Robertson Stephens downgraded its WorldCom recommendation to "market underperform" from "strong buy," saying a bankruptcy filing was "highly likely" within the next 12 months. "We regret that we must make this call when it is too late to help investors stem losses," the brokerage said.

Other analysts said the company, which has $30 billion in "junk"-rated debt, may avoid insolvency because it had blown the whistle on itself and moved quickly to fire Sullivan.

"Our senior management team is shocked by these discoveries," said John Sidgmore, WorldCom's CEO of less than two months. He previously served as WorldCom's vice chairman.

"The new CEO is not Bernie Ebbers," said Andrew Moffatt, head of telecoms research at ABN Amro. "The move is a clearing decks policy by the new CEO, and offers a clean break with the old management team ... Bearing in mind they have taken this action themselves, I would say they have calculated it pretty cleverly (to avoid bankruptcy)."

Much depends on whether WorldCom's secures $5 billion in financing. The company has $30 billion in total debt, but no debt payments are due in the next two quarters.

WorldCom is the latest company linked to auditing firm Andersen, which was convicted two weeks ago of obstructing a probe into Enron's collapse. Andersen audited WorldCom's financial statements for 2001.

But in a statement, Andersen said that WorldCom had withheld key information and not consulted its auditors about the accounting treatment of the expenses.

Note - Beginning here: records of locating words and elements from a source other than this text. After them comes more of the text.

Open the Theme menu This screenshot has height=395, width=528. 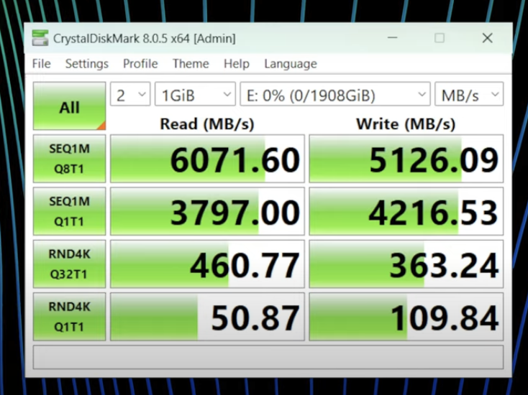tap(191, 64)
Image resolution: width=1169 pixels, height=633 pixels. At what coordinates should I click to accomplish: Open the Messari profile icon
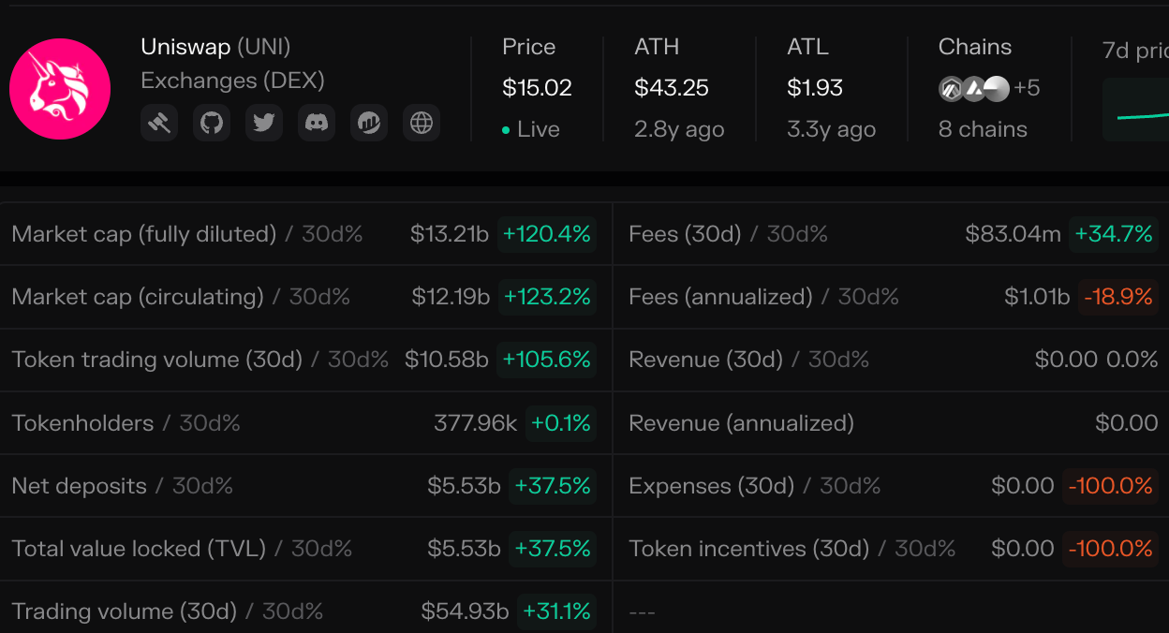368,122
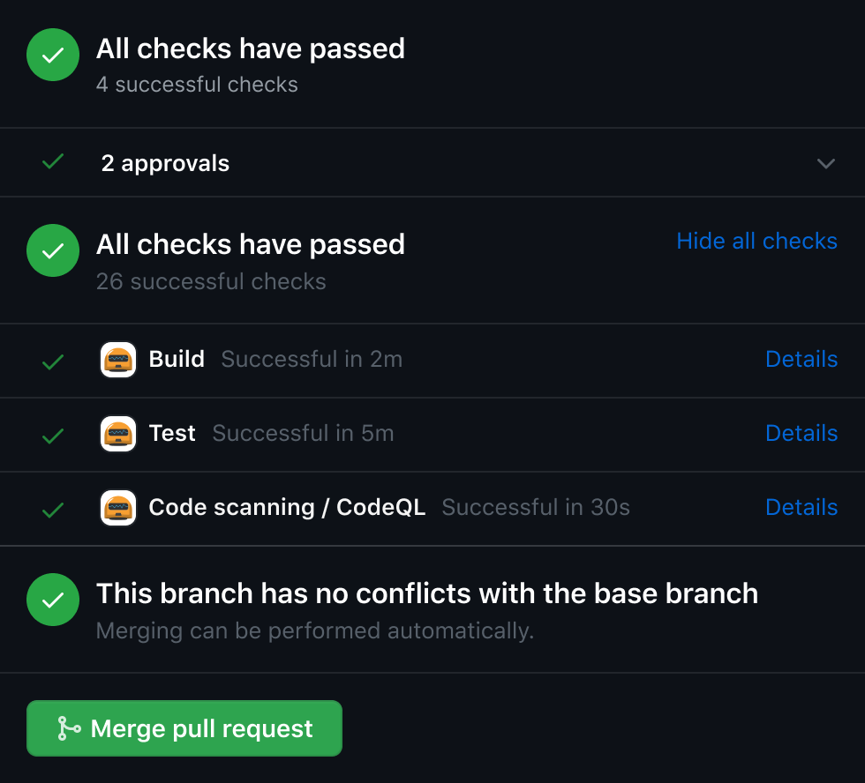Open Details for Code scanning / CodeQL
This screenshot has height=783, width=865.
tap(801, 507)
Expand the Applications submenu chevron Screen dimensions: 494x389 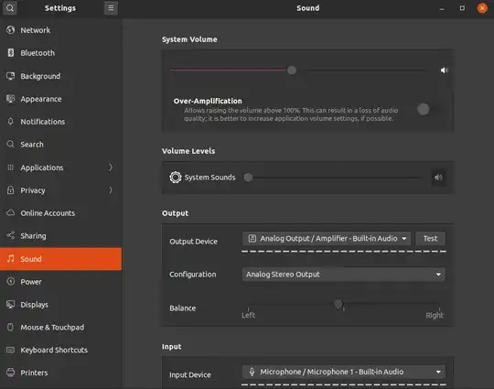[111, 167]
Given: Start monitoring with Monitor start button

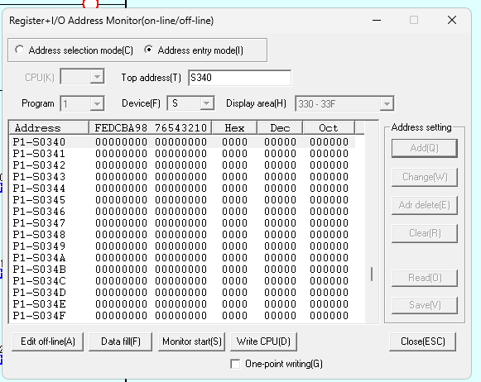Looking at the screenshot, I should tap(192, 341).
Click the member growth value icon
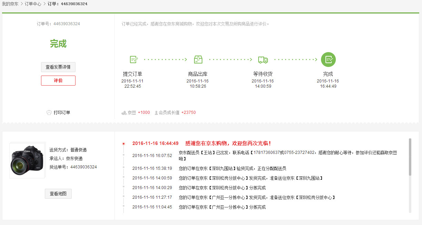422x225 pixels. [x=156, y=113]

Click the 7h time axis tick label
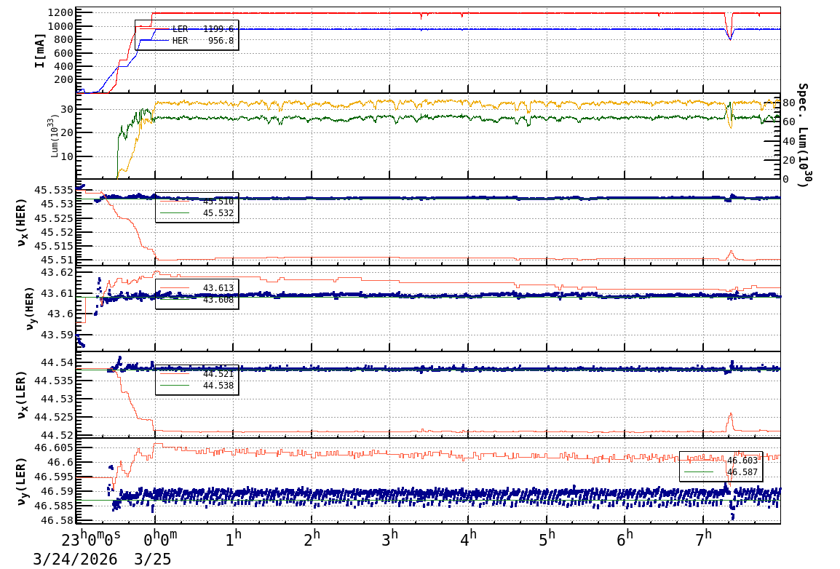tap(703, 539)
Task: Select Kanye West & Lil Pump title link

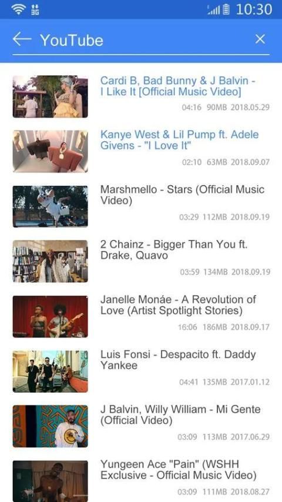Action: click(x=179, y=140)
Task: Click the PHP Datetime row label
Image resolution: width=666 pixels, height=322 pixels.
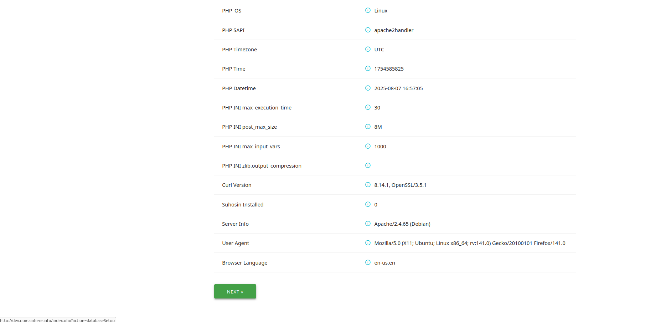Action: [x=239, y=88]
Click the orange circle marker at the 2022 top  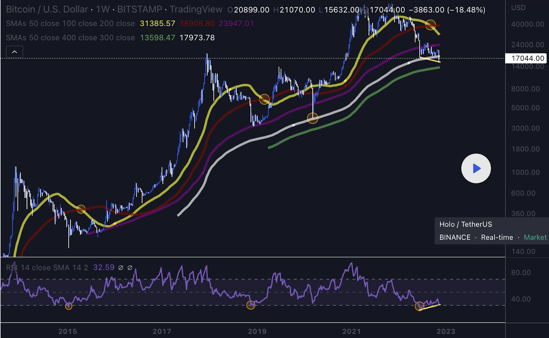[x=431, y=25]
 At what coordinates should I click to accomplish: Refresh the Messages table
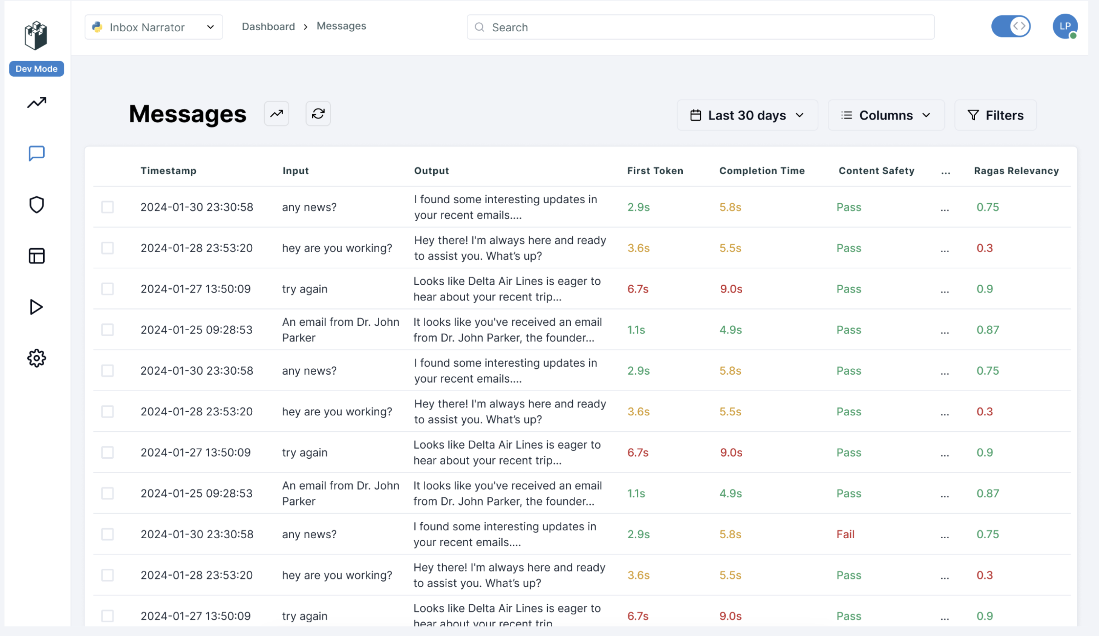[318, 113]
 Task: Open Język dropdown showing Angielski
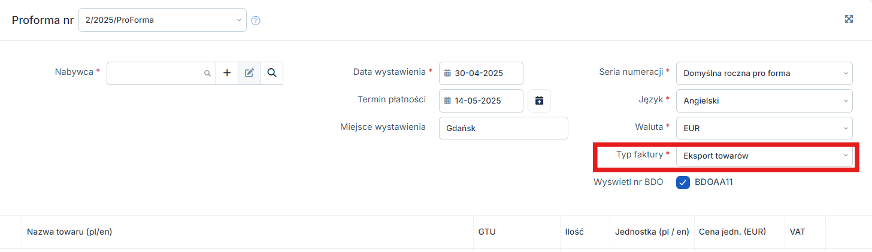coord(764,101)
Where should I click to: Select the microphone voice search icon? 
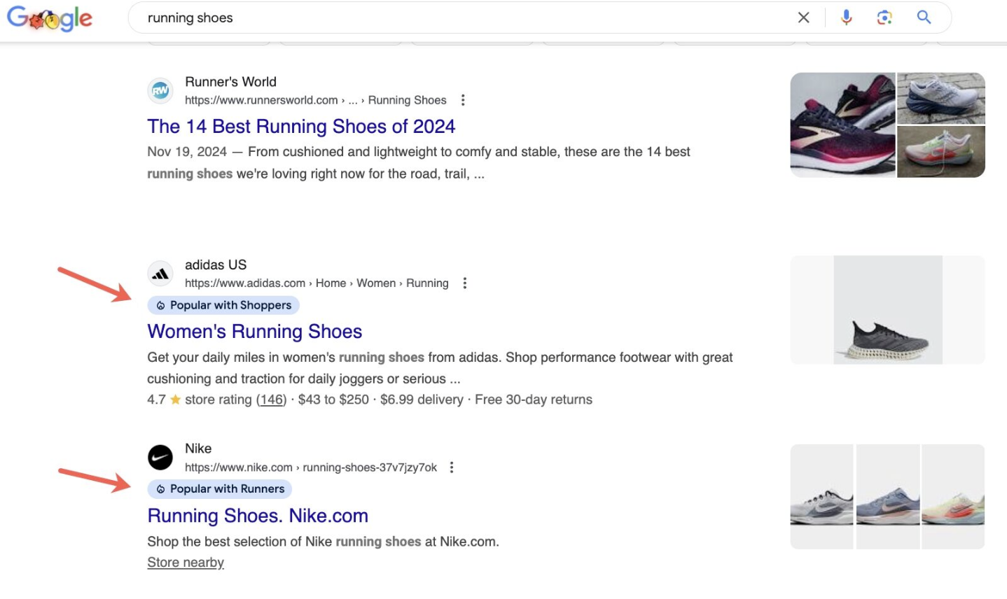pos(845,17)
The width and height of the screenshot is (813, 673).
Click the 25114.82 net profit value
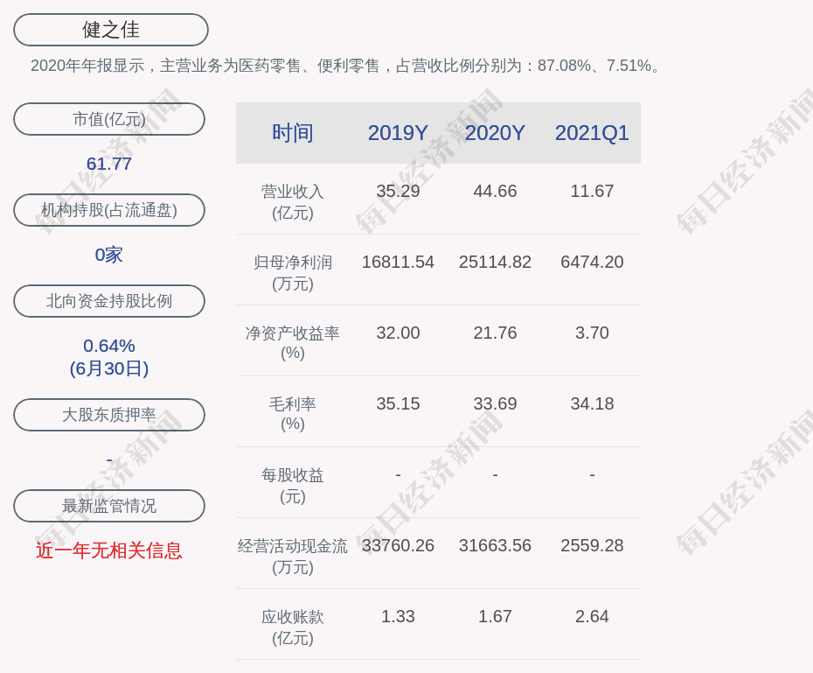point(495,262)
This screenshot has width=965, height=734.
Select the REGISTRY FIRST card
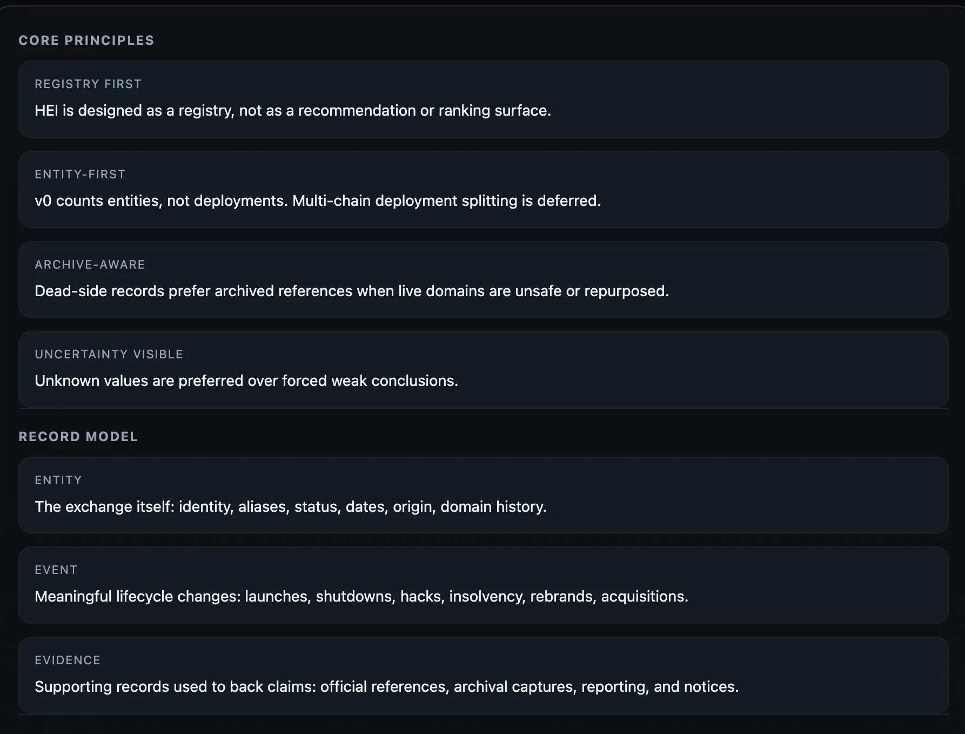click(x=484, y=99)
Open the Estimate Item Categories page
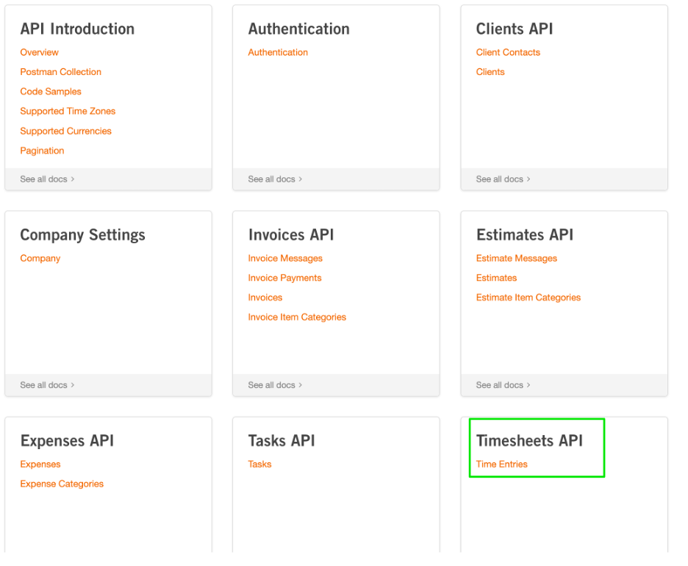Image resolution: width=688 pixels, height=566 pixels. [x=527, y=297]
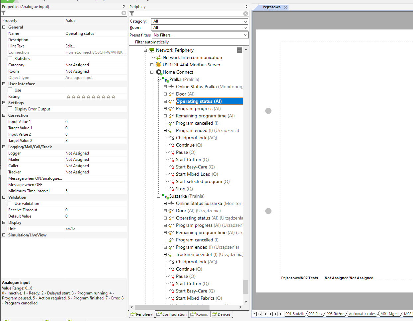Viewport: 413px width, 321px height.
Task: Clear the Properties filter with the X icon
Action: tap(124, 13)
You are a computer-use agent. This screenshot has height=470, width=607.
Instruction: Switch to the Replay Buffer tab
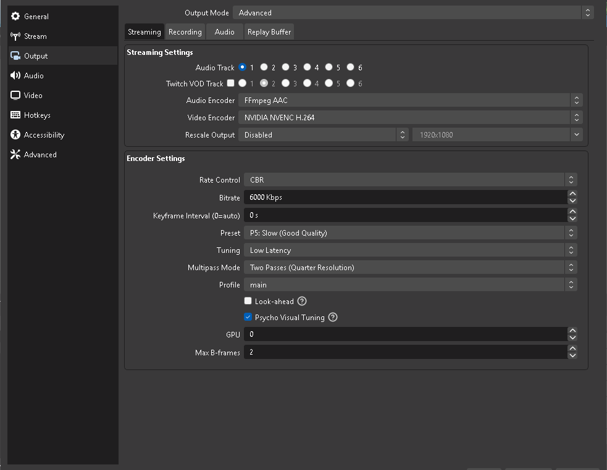269,32
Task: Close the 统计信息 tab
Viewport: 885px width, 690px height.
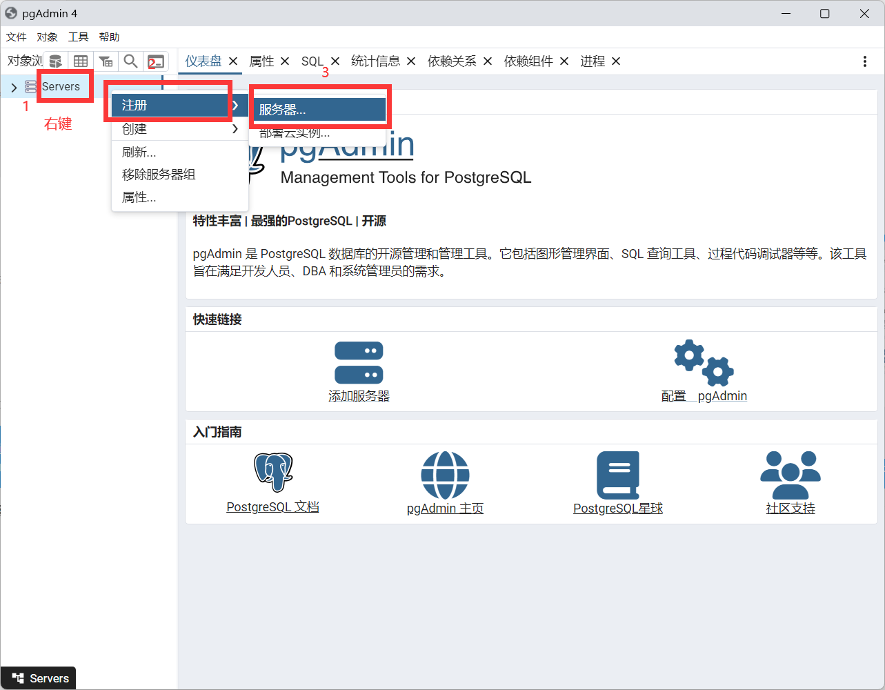Action: point(411,61)
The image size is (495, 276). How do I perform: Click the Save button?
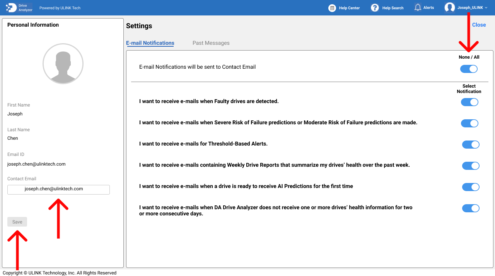(x=17, y=222)
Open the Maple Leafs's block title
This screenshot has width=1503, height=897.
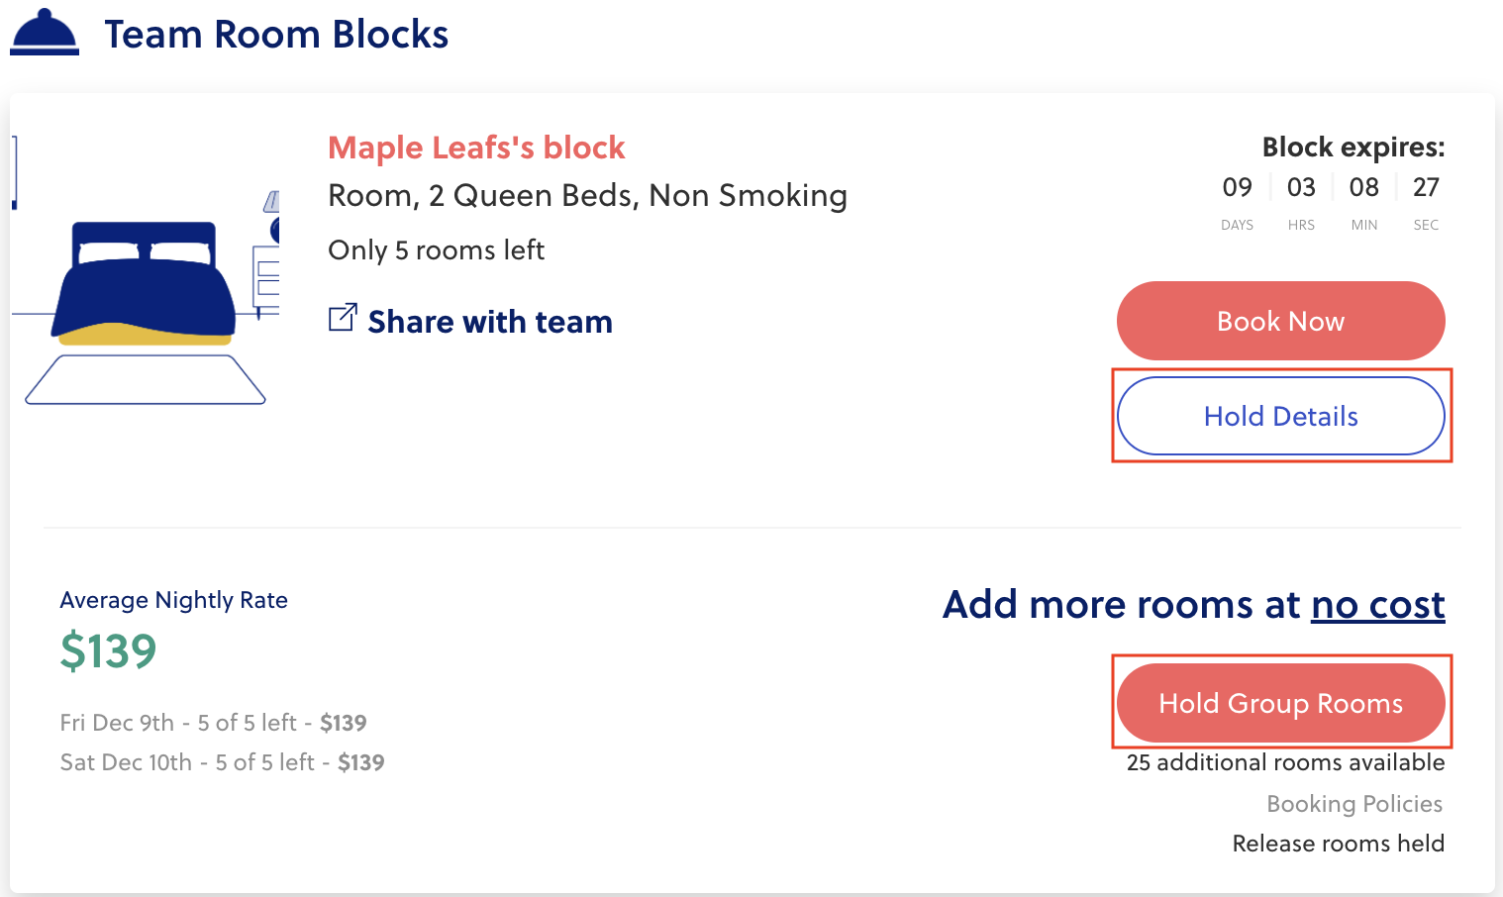pos(476,148)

WorldCom suppliers got slammed by the news. Shares in Canada's Nortel Networks were dealt almost 11 percent lower in Frankfurt while Fujitsu Ltd., which is estimated to receive $40 million from WorldCom in revenues, saw its stock drop over four percent in Tokyo.

Germany's Siemens AG, whose communications unit ICN has WorldCom as a large customer, dropped 5.9 percent.